Figure 3 and Figure 4 show that a “fact-dimension” design was chosen. In this design what is a fact in one star (Figure 3) is a dimension in another star (Figure 4).
After undergoing several design reviews with business, systems, data warehousing, and DBA personnel, it was agreed that this design met the business needs and was workable.
Figure 4 - The "Planning Week" Fact
Now attention was turned to the design of the data movement. With a clearly articulated data design, a process to create the “place holders” for these two data structures was needed. To ensure consistent creation of the placeholders, as part of the extract processes, the process creates triggers from each of the incoming files that contain data for the data structure. These triggers drive the create process for the production week and all its associated planning weeks. In this fashion, whenever a forecast, a plan, or any other activity comes in with the need to create a “production week,” this process creates it the same way all the time with all the placeholders set to zeros. Once the structure is created, then the files from the operational systems are used to update the corresponding placeholders. If no data comes in, the placeholder is already in place. This meant no more inaccurate pivoted tables or conflicting reports. The design phase took two months to complete.
The Development Phase
Before a module was ever developed, a detailed specification was created and reviewed by the business and systems personnel in the source and the target areas to make sure that the data was being acquired, moved, transformed and stored correctly. The system consists of 50 modules (or programs) that execute the data movement. Each module has a two to six page specification (Figure 5 illustrates the template). Before a line of code was produced, the team was able to validate the process, identify potential weaknesses in the design and take corrective action to ensure data integrity.
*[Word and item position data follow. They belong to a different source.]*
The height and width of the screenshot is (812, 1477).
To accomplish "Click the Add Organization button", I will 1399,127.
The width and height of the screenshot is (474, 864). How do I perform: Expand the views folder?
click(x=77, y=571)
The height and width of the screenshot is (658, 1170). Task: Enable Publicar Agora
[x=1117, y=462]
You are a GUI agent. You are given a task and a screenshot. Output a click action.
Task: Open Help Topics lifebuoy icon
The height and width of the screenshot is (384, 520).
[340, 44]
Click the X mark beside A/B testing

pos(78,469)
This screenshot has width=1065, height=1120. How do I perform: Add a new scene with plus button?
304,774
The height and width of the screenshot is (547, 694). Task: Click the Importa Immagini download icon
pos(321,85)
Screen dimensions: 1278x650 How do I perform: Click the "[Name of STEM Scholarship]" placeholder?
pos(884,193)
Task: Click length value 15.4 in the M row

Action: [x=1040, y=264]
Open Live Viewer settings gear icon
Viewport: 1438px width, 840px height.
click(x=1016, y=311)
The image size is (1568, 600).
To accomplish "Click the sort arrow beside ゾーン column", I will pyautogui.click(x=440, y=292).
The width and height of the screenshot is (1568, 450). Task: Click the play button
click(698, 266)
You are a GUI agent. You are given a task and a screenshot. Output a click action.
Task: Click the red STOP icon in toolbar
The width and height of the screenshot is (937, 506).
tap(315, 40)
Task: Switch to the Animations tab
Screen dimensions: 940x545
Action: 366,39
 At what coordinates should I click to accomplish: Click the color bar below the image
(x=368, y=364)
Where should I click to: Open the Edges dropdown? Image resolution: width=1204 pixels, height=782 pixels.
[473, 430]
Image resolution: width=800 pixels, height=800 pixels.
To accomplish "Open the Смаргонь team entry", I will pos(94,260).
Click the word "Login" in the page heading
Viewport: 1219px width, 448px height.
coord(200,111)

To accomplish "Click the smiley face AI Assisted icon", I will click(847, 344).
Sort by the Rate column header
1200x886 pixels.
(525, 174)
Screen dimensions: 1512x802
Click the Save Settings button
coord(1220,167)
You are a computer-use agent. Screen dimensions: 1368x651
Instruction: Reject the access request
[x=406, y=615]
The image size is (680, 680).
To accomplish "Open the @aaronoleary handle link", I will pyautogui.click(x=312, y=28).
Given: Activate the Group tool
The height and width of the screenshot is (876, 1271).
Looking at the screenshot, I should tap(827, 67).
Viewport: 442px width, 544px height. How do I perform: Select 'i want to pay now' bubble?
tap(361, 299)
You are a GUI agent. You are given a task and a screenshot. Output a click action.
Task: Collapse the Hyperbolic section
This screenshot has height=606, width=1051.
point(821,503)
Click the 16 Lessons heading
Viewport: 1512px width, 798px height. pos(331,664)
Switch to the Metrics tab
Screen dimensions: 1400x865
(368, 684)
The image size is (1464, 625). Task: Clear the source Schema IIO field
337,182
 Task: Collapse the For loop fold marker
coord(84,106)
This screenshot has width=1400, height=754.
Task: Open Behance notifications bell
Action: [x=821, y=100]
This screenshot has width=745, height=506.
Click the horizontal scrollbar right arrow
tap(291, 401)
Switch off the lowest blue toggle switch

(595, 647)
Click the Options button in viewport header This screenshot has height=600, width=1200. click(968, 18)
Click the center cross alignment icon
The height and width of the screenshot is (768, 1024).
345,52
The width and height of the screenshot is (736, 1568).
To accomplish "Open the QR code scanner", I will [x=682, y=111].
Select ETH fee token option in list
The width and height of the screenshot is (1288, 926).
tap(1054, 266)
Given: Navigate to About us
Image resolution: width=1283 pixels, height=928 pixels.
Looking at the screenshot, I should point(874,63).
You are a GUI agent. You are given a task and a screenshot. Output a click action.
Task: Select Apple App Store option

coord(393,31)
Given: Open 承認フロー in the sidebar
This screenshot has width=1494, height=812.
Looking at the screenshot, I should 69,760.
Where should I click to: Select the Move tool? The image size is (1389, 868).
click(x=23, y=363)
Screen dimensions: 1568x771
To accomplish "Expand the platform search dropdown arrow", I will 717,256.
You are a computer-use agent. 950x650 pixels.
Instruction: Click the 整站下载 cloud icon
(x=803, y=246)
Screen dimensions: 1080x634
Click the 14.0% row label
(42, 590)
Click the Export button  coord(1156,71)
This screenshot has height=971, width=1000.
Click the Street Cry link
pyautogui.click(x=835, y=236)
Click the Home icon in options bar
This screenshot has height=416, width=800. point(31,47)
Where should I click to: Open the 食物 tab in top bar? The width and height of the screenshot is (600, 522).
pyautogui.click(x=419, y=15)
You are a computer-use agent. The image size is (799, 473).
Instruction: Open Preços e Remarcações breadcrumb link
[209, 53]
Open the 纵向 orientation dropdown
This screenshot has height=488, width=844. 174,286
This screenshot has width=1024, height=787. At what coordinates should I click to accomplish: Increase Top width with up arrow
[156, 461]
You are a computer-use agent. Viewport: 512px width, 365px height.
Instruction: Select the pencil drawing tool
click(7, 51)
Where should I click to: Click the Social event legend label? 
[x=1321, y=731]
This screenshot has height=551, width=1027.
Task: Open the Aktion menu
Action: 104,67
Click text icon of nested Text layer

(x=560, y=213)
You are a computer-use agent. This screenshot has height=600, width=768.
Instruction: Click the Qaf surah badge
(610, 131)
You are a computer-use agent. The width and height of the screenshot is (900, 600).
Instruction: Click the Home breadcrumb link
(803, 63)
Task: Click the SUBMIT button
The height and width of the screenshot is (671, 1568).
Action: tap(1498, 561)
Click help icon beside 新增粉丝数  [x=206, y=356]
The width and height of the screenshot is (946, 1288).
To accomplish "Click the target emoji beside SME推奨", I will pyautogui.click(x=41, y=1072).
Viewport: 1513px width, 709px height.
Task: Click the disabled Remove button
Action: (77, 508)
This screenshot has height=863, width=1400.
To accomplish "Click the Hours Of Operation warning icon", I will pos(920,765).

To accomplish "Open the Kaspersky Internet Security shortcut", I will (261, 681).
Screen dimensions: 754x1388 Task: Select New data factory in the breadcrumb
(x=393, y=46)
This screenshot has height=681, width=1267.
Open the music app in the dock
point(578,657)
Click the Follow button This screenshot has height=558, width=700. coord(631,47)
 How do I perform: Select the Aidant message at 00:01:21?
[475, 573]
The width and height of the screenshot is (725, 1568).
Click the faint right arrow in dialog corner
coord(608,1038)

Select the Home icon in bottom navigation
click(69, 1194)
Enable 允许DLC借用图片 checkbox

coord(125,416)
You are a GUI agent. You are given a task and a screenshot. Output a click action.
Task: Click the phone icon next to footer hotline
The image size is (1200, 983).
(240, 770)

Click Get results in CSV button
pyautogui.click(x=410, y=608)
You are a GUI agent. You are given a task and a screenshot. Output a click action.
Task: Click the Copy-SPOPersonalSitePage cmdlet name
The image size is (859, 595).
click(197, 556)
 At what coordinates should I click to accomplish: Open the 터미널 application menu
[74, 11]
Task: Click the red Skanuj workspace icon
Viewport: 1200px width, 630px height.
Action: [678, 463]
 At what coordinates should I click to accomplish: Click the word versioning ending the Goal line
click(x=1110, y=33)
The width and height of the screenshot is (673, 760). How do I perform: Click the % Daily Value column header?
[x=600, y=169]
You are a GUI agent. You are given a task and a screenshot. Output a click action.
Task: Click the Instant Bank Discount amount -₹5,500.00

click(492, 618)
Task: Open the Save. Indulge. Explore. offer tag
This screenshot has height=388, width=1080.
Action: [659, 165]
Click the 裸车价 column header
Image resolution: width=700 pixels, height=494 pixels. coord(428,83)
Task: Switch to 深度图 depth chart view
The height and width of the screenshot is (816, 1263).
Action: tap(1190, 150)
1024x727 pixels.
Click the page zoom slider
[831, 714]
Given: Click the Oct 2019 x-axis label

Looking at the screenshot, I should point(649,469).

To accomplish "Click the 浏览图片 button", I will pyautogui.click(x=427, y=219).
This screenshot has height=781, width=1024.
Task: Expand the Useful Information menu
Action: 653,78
Figure 5 - Data Movement Specification
Once coding began in earnest, there was a complete picture of the entire system, end-to-end. Even though changes continued to be made to the data structure and the module specs, none of these changes were fundamental; the design held as originally planned. In fact, when deficiencies were identified, the well thought out design was easy to change and transparent; that is, it was very good at showing its capabilities and impacts. This made the refinements easier to validate.
The development phase took a little more than two months. It was followed by systems integration testing, data loading and production roll-out. All in all, the project duration was 10 months.
The customer found the new design so well aligned with their needs, that they redirected existing reports from their operational systems to be created from the data mart. They are now able to analyze their capacity and adherence for 18 months into the future and for up to 3 years in the past with a high degree of confidence on the results. This is the result of:
- Allocating the appropriate amount of time and money to achieve the desired result without artificial constrains. This included following the plan and changing the plan only when needed and in full collaboration with all the participants;
- Having a shared understanding of the business needs;
- Developing a data structure and a data movement design aligned with the business need; and
- Developing comprehensive edits to prevent data of unacceptable quality into the data mart in collaboration with the customer.
It may be possible for some data marts to be developed in 90 days; however, I am yet to see one that achieves the desired objectives. More often, as in this case, the customer ends up realizing that to develop the infrastructure required to meet their information needs and to last for a reasonable number of years the “90 days” approach is just a fable. The best way to describe the results achieved by the revised approach is by the customer’s own remark: “this is the best data mart at our company today.”